Disiplinsiz paşalar!
Cumhurbaşkanı hem yürütmenin başıdır, yürütmeyi atar, hem de “Başkomutan” sıfatı ile orduya emir komuta eder..
Bugünki komutanlar, Başkomutanının eşinin başörtüsü sebebi ile hem Başkomutana karşı saygısız davranmakta, disiplinsizlik etmektedirler, hem de bağlı oldukları Başbakana karşı aynı hatayı yapmaktadırlar..
Bakalım 23 Nisan, Milli Egemenlik ve Çocuk Bayramı’nda, bu “çocukça” davranışlar devam edecek ve “Milli Egemenlik”, birileri tarafından “ti”ye alınacak mı?
“Disiplinsiz paşalar”, “söz dinlemeyince” ne olduğunu herkes gördü.. “312 General davası”nda olduğu gibi, “Onbaşı olamayacakların paşa olduğu” bazı kişilerin varlığı ortaya çıktı ve Erdil paşa örneğinde olduğu gibi, onbaşı değil “er” yapıldı, o kişi sonunda..
Sahi bu 312 General ve ölenlerin anne-baba, eş ve çocukları hâlâ bu davanın kendilerini ve ülkeyi ne hallere düşürdüğünün farkında değiller mi?
Bu dava ile ilgili perde arkasındaki gerçekler ortaya döküldüğünde, davanın müştekileri de, avukatları da zor duruma düşecek.. Bir gün o belgeler de çıkacak ortaya. Herkesin dinlendiği bir ortamda, 312 General’in örgütlendiği bir çalışmaya ilişkin dışarıya hiçbir bilgi sızmaması mümkün değil.. Onlar; “bu iş 1000 yıl sürecek, kimse bizden hesap soramayacak, hakimler bizim kontrolümüzde” diye düşündükleri için 312 General adına bir güç gösterisinde bulunmak istediler. Kendilerine bir “şamaroğlanı” bulduklarını düşünüyorlardı.. “Kızım sana söylüyorum, gelinim sen dinle” anlamına gelecek bir şekilde akıllarınca güç gösterisinde bulunuyorlardı..
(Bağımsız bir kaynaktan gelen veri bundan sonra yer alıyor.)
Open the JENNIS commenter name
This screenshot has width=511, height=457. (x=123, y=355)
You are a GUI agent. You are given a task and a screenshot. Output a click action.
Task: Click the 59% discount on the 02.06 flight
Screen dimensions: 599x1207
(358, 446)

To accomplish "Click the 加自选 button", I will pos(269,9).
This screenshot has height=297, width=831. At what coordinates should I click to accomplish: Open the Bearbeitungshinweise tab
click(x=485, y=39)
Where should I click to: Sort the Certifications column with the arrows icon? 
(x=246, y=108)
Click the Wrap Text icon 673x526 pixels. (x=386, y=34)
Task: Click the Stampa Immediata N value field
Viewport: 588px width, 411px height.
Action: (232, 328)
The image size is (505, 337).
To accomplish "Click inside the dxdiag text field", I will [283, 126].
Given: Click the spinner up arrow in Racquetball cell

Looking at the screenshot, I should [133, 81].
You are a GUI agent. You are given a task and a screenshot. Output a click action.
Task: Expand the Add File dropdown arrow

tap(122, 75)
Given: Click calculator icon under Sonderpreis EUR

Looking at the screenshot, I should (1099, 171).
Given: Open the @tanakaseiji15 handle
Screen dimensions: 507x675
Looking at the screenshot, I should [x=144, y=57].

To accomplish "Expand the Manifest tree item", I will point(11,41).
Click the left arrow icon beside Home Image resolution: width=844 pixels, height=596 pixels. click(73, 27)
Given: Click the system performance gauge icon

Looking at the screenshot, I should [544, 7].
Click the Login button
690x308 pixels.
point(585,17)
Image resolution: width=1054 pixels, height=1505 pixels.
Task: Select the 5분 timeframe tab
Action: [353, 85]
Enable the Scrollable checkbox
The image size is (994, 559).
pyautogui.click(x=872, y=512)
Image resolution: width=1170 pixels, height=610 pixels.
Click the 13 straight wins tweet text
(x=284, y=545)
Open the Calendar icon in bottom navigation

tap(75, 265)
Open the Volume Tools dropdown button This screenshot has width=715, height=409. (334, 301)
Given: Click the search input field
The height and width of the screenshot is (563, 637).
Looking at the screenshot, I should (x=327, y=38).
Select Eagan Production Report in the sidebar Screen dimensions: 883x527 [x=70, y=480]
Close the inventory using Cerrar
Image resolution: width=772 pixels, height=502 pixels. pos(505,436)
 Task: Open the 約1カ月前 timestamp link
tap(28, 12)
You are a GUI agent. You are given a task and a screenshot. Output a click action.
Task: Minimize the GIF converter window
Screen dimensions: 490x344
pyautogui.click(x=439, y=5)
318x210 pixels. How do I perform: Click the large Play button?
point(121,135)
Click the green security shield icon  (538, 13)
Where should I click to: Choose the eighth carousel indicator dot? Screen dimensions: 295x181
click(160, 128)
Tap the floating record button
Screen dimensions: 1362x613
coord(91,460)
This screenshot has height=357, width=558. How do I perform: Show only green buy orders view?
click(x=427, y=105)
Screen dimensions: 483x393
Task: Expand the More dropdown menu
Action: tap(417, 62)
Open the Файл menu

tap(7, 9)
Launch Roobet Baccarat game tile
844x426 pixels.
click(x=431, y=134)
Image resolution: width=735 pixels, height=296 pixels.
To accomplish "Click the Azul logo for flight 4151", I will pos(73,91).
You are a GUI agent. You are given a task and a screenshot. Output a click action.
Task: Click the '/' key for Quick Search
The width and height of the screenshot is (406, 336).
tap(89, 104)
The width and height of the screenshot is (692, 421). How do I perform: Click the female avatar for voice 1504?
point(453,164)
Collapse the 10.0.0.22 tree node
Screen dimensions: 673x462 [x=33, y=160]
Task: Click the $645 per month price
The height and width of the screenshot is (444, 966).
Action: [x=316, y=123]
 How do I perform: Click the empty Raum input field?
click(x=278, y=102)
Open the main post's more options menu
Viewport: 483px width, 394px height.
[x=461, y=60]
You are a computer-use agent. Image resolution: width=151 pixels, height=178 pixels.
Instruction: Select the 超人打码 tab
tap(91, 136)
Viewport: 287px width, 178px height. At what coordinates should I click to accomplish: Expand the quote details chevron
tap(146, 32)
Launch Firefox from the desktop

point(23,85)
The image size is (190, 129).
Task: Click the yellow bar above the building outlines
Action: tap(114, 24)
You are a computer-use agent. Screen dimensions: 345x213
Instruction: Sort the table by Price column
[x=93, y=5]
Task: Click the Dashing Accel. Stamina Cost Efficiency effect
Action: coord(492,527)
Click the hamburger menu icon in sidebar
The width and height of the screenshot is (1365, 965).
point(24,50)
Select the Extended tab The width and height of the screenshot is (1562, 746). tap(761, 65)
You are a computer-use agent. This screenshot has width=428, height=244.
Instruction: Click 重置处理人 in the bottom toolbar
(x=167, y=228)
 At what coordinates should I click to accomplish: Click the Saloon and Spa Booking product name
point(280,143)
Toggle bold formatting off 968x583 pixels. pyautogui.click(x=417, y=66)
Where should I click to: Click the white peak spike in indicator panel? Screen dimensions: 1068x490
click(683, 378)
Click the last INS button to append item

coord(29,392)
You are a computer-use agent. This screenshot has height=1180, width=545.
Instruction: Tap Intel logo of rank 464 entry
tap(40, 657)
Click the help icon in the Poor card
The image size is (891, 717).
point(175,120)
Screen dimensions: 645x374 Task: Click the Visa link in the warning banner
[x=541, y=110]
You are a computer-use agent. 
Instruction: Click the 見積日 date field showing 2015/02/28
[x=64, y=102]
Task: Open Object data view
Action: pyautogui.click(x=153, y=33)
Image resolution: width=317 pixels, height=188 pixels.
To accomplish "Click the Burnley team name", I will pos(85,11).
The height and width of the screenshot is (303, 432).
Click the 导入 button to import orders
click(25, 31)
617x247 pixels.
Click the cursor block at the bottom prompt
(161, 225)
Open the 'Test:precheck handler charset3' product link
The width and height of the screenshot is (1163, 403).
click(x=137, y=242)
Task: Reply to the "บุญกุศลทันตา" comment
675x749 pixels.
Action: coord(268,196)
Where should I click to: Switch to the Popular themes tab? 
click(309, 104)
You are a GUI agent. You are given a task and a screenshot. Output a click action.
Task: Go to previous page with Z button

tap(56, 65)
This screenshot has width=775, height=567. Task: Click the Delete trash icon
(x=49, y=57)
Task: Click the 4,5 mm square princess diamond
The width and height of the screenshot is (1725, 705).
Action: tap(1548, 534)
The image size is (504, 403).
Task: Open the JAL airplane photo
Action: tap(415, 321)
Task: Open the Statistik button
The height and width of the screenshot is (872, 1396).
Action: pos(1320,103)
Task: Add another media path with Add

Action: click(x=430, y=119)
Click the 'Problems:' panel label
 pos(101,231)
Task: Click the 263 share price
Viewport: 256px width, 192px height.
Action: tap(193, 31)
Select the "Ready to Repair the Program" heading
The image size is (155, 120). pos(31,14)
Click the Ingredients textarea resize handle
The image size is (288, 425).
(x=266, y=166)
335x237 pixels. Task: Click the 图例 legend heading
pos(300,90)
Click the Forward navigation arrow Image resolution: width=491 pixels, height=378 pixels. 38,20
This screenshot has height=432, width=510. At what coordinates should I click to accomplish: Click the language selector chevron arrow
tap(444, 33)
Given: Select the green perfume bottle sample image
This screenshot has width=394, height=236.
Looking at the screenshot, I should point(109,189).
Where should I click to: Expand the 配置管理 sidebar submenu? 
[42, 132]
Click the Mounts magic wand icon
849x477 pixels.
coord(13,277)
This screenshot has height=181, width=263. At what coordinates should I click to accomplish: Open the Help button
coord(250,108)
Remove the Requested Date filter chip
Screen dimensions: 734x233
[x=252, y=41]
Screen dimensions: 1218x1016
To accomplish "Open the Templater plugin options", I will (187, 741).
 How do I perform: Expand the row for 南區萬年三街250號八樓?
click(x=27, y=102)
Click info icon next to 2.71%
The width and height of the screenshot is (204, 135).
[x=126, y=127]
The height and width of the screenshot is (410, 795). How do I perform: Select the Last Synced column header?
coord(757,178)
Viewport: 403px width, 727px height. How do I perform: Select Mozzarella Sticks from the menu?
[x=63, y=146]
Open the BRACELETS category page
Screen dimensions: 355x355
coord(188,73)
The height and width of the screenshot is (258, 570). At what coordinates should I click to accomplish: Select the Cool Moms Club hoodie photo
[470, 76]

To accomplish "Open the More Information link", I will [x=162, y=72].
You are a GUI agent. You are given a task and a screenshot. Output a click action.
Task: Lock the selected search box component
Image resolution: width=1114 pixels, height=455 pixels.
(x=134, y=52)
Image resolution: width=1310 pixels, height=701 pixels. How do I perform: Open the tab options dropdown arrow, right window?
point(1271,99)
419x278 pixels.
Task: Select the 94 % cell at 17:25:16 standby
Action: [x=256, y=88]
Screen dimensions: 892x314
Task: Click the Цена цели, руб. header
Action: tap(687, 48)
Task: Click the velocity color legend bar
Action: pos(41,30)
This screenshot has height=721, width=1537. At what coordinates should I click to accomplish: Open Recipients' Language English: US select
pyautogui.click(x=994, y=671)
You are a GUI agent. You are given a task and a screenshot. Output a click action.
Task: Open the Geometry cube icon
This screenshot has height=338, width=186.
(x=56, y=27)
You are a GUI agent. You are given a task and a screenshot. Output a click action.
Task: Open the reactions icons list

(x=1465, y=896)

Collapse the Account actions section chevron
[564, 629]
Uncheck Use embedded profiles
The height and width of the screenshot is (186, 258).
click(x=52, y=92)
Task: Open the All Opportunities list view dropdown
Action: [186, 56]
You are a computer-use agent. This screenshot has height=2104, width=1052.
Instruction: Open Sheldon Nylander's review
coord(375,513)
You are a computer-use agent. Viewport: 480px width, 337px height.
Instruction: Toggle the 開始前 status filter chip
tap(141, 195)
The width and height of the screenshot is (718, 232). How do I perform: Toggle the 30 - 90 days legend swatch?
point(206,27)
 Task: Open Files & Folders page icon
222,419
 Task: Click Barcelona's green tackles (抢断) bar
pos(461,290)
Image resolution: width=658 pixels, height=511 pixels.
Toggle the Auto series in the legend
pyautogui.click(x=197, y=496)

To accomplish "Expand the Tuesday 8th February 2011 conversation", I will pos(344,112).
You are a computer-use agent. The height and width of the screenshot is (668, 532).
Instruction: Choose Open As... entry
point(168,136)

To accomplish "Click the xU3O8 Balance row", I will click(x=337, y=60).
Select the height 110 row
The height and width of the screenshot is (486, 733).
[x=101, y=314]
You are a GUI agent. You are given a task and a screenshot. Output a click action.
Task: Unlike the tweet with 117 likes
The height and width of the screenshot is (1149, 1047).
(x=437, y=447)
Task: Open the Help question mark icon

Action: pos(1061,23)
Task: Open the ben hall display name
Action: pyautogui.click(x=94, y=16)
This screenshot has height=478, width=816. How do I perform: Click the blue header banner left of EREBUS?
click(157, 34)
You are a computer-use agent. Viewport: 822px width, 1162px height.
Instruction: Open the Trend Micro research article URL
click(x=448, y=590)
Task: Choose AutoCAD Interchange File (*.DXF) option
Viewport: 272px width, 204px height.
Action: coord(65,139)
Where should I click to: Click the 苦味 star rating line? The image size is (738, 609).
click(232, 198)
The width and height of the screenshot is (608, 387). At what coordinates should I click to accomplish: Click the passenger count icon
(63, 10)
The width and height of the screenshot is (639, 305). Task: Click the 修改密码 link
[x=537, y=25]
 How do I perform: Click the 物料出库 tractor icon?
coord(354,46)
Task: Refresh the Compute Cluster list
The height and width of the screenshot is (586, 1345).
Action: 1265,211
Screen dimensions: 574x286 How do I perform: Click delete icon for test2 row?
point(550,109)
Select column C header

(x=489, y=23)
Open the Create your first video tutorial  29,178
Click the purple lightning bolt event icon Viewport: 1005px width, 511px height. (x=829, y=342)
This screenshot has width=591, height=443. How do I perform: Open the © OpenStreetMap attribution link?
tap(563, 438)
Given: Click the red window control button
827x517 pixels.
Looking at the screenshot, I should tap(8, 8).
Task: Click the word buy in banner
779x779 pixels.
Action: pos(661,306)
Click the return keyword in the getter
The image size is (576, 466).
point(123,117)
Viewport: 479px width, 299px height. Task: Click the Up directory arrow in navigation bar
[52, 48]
Ama evdeki hesap çarşıya uymadı..
Sanırım emir komuta zinciri içinde bu dava açıldığı için, “davadan vazgeçme işlemi de emir komuta şeklinde olacak” diye bekliyor olabilir birileri.. Onun için de bugüne kadar kendi başına hareket ederek davadan çekildiğini açıklayan bir Allah’ın kulu olmadı..
Hani asla kazanma şansları, ihtimalleri yok, bu dava ile ilgili olarak. Ancak darbe olur ve yargı emir komuta zinciri içinde baskılanırsa bu olabilirdi.. Ama artık zor.. Peki o zaman niye bekliyorlar.. Çünki her duruşmada asker bu girişimi ile bir kere tartışma gündemine geliyor.. Her duruşmada en az bir emekli paşa ölüyor ve onların eşleri ile ilgili yazışmalar başlıyor..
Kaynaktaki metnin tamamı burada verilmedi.